*SUPPLIED DATA*.

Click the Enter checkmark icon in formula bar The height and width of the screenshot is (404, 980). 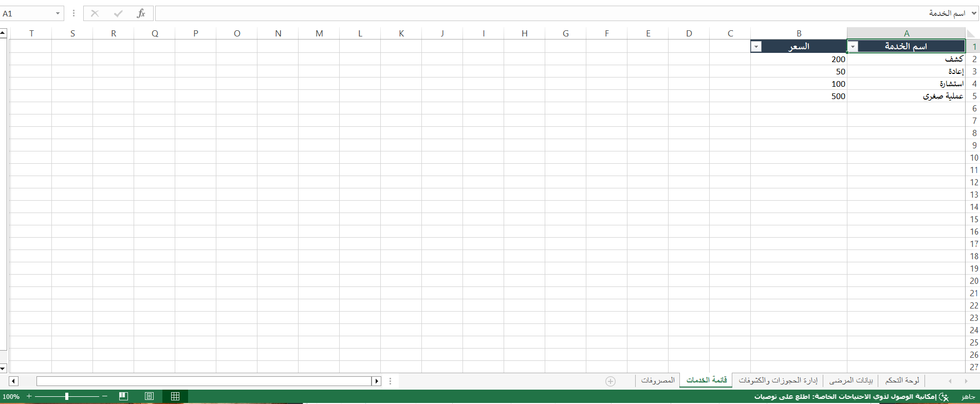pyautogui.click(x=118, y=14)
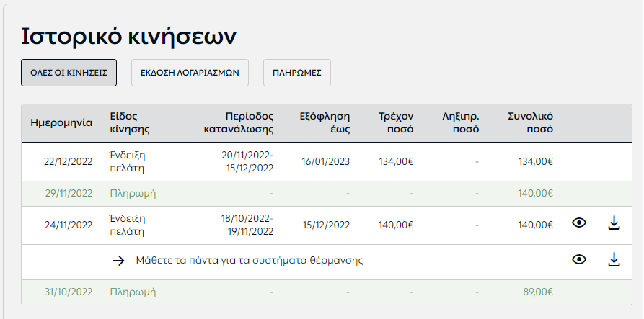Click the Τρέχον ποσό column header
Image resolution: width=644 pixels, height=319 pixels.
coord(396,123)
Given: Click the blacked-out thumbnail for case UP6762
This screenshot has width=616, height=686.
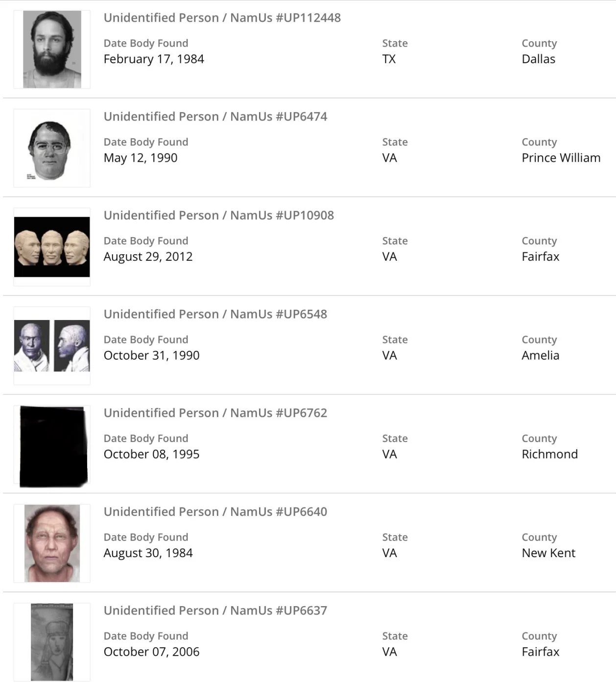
---
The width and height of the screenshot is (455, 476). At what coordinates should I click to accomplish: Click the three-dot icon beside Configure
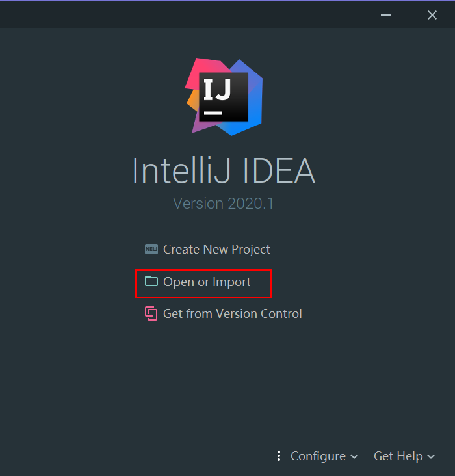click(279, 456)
--
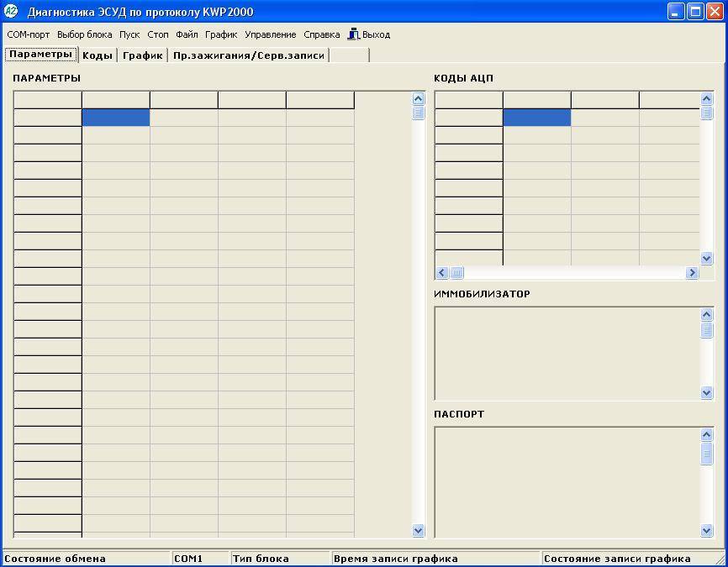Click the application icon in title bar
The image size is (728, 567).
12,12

*GOAL OF THE EXERCISE*. Among the lines above, find the one with "Given: Click the" and the one with "This screenshot has width=616, height=686.". Quote both and everything between them, exactly.

*RESPONSE BOX*.
Given: Click the blacked-out thumbnail for case UP6762
This screenshot has width=616, height=686.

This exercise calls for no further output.